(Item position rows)

________

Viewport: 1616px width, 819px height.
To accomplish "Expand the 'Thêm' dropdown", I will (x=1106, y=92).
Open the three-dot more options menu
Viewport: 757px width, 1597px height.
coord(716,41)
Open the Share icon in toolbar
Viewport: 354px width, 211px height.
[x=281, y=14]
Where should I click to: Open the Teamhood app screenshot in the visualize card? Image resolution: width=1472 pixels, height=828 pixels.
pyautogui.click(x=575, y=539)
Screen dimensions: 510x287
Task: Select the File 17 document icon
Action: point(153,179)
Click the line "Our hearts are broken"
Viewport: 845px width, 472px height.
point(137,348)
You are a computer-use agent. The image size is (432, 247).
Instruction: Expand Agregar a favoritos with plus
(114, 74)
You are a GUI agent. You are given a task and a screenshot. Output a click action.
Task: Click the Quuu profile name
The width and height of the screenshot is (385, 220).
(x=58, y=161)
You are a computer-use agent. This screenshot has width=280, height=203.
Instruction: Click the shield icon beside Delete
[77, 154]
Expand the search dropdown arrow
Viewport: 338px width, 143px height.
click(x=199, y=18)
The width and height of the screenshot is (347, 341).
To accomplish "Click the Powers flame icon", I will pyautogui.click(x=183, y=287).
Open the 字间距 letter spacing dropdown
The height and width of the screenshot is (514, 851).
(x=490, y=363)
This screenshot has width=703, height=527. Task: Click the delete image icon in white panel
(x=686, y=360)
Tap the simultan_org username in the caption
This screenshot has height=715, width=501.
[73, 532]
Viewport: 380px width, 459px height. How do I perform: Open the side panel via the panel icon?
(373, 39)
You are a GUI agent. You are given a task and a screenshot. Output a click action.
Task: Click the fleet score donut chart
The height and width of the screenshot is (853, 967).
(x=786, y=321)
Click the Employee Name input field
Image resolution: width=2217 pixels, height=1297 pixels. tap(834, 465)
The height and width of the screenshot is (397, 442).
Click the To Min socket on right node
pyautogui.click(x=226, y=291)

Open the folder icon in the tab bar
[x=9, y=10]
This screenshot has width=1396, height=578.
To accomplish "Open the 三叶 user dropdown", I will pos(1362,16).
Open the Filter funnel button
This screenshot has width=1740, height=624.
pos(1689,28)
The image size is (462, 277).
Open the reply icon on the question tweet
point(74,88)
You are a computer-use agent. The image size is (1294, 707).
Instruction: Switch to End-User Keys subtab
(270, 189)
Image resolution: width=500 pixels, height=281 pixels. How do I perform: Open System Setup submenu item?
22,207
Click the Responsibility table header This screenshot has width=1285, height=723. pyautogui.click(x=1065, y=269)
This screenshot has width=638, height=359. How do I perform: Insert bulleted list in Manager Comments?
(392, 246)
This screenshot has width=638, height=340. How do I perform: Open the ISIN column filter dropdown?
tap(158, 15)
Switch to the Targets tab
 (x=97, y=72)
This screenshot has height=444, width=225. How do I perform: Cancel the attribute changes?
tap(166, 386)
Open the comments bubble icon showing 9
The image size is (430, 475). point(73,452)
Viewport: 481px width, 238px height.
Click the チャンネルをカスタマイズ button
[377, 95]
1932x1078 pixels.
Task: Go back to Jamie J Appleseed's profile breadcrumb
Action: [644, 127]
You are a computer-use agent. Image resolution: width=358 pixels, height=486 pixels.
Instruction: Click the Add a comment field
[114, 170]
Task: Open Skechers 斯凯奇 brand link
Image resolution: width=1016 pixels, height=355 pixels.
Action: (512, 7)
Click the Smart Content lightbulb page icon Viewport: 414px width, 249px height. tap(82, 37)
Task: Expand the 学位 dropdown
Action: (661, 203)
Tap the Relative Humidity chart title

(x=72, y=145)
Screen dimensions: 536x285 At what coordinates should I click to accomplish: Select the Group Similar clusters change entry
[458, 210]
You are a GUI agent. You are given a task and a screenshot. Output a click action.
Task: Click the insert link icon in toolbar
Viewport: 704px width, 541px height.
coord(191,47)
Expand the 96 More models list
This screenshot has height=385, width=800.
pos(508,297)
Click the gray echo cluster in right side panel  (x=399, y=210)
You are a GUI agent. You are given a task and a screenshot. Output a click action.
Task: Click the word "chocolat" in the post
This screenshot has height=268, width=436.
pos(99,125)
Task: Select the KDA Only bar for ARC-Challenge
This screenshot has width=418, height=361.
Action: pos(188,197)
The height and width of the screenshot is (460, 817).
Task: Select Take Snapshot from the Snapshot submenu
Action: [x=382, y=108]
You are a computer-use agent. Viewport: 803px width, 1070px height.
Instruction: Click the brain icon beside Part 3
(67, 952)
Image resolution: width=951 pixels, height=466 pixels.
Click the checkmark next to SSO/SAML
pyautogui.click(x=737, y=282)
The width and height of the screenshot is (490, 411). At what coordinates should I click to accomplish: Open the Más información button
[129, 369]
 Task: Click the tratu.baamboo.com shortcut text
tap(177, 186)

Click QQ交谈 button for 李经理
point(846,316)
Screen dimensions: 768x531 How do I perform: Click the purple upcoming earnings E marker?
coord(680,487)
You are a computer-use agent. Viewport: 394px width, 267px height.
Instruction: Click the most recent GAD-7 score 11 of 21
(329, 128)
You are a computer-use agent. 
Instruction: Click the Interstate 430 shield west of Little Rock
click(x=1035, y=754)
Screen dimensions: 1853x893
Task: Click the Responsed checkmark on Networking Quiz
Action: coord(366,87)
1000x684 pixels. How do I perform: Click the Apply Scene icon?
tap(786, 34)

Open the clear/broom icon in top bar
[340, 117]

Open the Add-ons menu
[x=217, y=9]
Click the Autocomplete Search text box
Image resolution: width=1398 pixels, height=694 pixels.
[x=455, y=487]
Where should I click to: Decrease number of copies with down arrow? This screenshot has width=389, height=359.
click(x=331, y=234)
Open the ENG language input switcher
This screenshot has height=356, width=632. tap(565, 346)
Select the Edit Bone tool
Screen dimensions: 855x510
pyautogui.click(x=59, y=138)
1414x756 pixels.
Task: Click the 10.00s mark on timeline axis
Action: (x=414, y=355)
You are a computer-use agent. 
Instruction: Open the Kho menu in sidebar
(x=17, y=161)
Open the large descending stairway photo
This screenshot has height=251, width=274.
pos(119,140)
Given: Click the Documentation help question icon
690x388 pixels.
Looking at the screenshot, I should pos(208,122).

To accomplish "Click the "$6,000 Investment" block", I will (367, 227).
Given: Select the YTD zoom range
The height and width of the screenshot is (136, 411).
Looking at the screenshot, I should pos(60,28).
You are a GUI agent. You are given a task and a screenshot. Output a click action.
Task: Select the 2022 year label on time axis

________

• Task details
Count the lines of the rows above that contain the string "arrow", and give only that number.

• Exercise answer
2